### What is expected
Restate word for word the lines of the entries below, starting with the line that holds "Given: Click the screen share icon" and ending with the line that holds "1282x855 pixels.", and no others.

### Data to use
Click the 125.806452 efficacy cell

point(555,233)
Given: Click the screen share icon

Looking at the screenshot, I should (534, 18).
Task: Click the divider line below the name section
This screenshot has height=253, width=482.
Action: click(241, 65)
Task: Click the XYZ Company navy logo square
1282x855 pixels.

--

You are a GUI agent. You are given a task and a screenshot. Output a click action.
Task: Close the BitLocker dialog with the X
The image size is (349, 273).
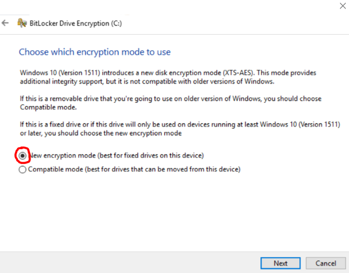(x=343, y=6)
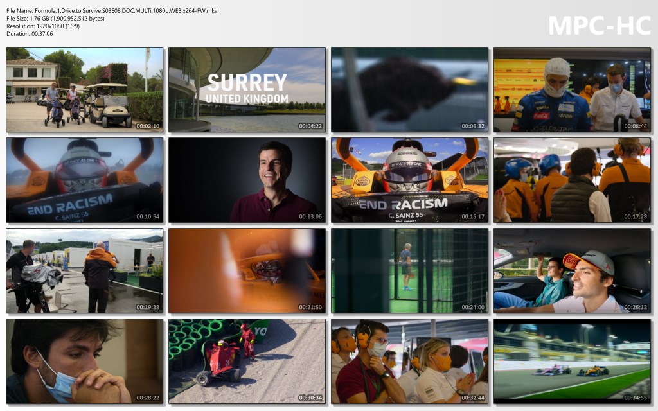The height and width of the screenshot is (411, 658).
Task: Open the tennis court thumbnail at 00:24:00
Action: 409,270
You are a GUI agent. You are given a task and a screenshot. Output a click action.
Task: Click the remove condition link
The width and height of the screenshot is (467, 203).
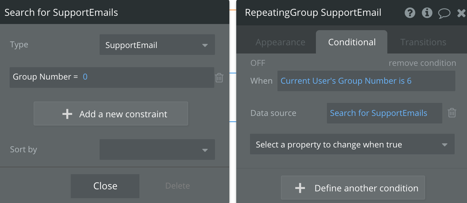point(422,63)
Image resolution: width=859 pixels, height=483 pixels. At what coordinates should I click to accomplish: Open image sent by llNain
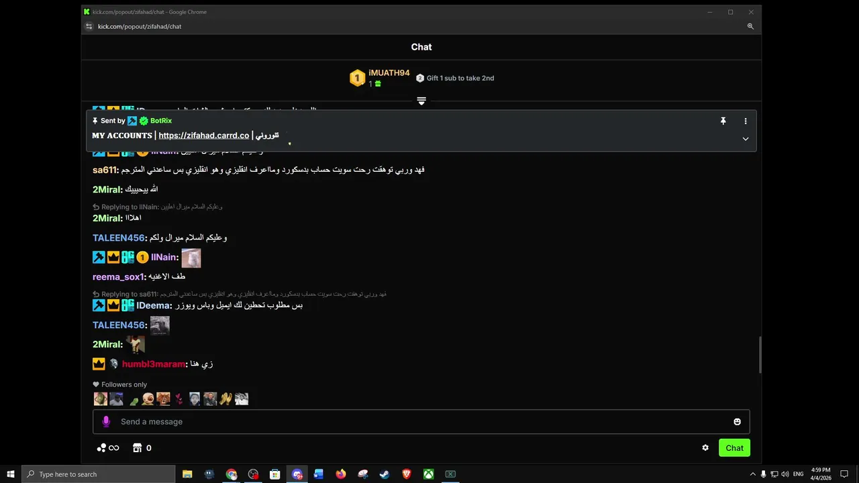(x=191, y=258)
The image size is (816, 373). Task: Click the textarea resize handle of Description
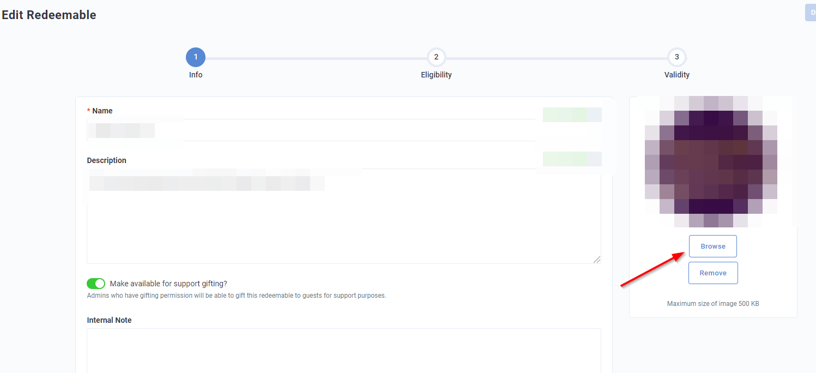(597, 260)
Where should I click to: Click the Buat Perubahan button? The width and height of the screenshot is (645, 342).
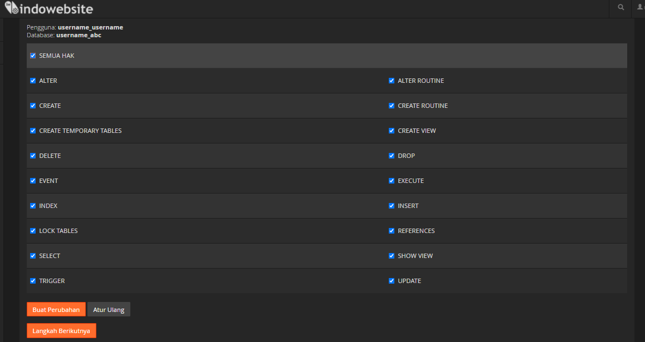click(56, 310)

...

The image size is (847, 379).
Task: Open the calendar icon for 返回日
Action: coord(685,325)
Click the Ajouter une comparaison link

### Written answer
Given: Click the screen share icon

Looking at the screenshot, I should (534, 18).
Task: Click the divider line below the name section
This screenshot has height=253, width=482.
Action: click(241, 65)
Task: Click the XYZ Company navy logo square
1282x855 pixels.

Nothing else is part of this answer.